Ekologiczne osiedla. Jakie rozwiązania stosują deweloperzy?
Myśl ekologiczna dynamicznie się rozwija, kształtując nie tylko styl życia czy działania jednostek samorządowych, ale także podejście do kształtowania środowiska mieszkaniowego. Coraz chętniej mieszkamy na osiedlach, odwołujących się do natury. Deweloperzy odpowiadają na te oczekiwania, wdrażając wiele ciekawych rozwiązań proekologicznych. Przyglądamy się im nieco bliżej.

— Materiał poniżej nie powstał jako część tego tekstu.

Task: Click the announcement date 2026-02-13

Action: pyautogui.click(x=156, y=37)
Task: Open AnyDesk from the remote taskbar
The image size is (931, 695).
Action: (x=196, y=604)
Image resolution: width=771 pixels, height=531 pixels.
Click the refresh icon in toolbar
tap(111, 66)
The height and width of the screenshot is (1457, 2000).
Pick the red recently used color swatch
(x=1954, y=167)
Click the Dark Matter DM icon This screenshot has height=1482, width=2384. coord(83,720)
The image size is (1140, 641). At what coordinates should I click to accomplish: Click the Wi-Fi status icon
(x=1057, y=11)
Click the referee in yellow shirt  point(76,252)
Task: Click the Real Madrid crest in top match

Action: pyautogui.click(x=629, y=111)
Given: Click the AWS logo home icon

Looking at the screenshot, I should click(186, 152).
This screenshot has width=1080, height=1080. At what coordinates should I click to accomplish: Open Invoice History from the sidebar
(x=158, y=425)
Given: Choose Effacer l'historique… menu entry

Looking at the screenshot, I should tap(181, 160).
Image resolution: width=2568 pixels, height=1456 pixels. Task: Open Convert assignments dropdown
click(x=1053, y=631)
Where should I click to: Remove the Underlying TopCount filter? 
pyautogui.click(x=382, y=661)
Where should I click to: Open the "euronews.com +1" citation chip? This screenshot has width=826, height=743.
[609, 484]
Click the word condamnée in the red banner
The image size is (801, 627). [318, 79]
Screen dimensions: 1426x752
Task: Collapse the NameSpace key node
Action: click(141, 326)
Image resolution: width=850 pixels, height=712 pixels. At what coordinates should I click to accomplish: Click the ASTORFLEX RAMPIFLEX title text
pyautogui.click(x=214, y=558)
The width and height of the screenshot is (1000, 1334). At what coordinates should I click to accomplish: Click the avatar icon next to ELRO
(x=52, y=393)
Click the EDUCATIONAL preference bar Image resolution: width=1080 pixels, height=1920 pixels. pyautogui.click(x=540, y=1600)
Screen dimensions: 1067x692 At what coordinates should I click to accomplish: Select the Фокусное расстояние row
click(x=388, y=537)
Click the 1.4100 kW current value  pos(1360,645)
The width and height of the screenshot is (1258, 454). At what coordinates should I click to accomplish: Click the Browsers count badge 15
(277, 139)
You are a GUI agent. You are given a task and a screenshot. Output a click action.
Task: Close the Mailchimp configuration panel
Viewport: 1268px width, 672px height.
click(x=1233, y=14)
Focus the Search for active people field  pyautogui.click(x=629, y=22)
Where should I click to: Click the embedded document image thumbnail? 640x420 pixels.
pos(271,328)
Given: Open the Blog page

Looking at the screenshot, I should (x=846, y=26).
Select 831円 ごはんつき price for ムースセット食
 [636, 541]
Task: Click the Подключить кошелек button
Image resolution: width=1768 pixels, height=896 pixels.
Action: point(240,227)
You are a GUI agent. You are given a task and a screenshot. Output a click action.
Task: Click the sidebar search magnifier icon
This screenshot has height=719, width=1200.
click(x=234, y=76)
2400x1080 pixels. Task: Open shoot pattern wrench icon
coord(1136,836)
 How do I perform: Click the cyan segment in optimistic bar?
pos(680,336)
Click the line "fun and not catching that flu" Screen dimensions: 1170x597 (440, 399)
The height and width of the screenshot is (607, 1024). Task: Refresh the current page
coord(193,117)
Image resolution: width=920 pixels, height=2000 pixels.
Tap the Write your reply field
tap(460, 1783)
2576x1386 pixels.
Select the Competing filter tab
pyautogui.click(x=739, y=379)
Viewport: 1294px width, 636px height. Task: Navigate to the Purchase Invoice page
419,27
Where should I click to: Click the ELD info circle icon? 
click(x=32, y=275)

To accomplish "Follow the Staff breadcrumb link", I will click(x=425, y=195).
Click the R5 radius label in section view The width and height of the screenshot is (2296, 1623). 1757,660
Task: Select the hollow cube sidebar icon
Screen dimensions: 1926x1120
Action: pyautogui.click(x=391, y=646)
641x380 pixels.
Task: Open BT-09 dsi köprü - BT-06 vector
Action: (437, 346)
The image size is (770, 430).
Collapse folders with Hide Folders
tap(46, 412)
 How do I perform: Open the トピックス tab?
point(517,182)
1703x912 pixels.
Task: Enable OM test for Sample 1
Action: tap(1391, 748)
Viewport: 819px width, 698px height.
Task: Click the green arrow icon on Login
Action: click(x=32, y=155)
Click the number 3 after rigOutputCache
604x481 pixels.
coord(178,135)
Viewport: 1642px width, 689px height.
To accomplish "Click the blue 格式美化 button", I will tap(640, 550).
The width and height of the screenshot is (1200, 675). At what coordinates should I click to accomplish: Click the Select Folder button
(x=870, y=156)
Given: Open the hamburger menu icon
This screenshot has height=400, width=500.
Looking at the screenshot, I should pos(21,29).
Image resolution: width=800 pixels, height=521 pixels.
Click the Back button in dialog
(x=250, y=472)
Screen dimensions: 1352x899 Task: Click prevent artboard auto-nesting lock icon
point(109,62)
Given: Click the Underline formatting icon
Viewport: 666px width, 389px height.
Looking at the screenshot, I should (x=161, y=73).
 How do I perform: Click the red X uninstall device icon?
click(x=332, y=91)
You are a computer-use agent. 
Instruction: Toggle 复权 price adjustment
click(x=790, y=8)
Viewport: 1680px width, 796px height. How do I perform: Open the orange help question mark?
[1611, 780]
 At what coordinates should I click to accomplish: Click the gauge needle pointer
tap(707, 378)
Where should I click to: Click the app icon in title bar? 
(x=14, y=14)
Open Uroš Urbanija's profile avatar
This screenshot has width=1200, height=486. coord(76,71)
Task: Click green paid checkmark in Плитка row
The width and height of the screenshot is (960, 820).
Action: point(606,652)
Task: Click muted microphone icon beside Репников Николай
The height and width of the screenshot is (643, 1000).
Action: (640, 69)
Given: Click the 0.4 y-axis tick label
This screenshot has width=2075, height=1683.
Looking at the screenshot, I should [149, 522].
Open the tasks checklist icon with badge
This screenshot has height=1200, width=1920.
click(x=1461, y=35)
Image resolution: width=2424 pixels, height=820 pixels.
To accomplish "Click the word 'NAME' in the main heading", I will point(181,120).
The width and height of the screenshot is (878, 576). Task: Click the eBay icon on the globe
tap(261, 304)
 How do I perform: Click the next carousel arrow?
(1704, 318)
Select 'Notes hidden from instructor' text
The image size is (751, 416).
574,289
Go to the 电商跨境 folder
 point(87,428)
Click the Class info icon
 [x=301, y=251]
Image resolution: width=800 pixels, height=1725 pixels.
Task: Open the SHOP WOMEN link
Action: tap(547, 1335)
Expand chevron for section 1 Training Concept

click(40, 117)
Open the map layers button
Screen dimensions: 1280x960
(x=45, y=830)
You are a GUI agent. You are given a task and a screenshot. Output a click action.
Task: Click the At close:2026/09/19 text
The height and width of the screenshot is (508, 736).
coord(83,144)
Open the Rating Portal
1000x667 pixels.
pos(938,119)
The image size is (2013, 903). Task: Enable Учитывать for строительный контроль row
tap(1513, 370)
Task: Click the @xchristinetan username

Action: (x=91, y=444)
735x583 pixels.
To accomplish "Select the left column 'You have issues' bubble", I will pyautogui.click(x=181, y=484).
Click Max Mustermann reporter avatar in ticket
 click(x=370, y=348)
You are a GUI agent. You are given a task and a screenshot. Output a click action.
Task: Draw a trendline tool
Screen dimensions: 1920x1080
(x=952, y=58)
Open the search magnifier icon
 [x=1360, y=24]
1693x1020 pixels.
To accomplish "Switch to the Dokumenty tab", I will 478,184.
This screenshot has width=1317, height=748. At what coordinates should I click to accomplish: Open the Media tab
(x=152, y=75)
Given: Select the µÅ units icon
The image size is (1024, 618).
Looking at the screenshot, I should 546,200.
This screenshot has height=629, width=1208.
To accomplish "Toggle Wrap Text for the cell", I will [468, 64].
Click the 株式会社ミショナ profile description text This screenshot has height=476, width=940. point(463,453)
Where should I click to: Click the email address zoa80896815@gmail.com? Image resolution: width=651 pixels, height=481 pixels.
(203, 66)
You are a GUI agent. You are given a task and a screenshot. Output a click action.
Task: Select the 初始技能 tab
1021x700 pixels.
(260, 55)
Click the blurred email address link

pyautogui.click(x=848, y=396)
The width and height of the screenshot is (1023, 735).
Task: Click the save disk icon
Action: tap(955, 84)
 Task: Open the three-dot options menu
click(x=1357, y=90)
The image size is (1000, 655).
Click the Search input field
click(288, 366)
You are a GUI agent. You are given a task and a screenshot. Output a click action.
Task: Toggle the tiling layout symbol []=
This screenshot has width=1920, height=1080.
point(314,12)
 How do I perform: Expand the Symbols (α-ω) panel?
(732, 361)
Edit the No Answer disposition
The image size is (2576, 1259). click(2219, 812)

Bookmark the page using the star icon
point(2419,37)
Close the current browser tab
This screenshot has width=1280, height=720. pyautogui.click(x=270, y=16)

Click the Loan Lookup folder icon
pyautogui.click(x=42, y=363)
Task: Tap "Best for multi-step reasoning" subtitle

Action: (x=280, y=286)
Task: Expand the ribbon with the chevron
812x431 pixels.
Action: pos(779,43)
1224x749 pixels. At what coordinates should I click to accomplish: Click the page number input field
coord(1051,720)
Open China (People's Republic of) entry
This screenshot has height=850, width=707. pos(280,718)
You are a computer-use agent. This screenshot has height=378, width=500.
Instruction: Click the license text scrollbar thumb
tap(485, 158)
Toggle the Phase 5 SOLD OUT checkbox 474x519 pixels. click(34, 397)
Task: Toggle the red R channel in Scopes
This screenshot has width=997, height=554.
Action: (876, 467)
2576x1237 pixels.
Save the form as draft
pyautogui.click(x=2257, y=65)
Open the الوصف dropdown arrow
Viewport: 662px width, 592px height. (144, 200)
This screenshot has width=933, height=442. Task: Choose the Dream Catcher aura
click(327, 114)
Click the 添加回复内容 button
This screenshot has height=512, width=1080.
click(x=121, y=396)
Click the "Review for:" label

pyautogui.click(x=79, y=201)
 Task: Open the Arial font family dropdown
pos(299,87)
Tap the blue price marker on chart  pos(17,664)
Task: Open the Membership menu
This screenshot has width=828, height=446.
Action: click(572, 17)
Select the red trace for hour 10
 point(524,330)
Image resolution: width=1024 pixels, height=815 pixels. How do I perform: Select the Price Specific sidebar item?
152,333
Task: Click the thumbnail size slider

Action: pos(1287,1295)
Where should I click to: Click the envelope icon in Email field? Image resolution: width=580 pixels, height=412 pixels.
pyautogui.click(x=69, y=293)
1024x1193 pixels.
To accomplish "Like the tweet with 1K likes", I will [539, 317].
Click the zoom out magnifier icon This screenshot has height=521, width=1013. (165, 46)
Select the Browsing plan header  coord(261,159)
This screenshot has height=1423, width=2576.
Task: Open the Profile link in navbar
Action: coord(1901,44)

Nowoczesne zespoły mieszkaniowe muszą odwoływać się do idei zrównoważonego rozwoju, której podstawą jest stworzenie komfortowych warunków nie tylko dla człowieka, ale także dla środowiska. Deweloperzy stosują szereg rozwiązań energooszczędnych i ekologicznych, tworząc m.in. zielone przestrzenie wspólne. Słoneczne systemy pasywne i aktywne, poszukiwanie symbiozy z naturą czy kształtowanie przyjaznego mikroklimatu poprzez efektywny system wentylacji oraz jakość naturalnego oświetlenia to tylko niektóre z przykładów ekologicznego podejścia w budownictwie [za: Jakub Fiodor, “Ekologiczne osiedla w Polsce – tendencje i perspektywy”]. Do tego warto dodać rozwiązania komunikacyjne wewnątrz osiedli, sprzyjające ruchowi pieszemu i rowerowemu oraz wysokie parametry izolacyjności budynków, pozytywnie wpływające na efektywność energetyczną. To ważne, zwłaszcza biorąc pod uwagę, że to budynki generują w Polsce niemal 40 proc. emisji gazów cieplarnianych i zanieczyszczeń pyłowych. Istotne w tym kontekście są działania, przyczyniające się do zwiększania bioróżnorodności, jak ogrody deszczowe czy zielone dachy, a nawet instalowanie budek dla owadów i domków dla ptaków.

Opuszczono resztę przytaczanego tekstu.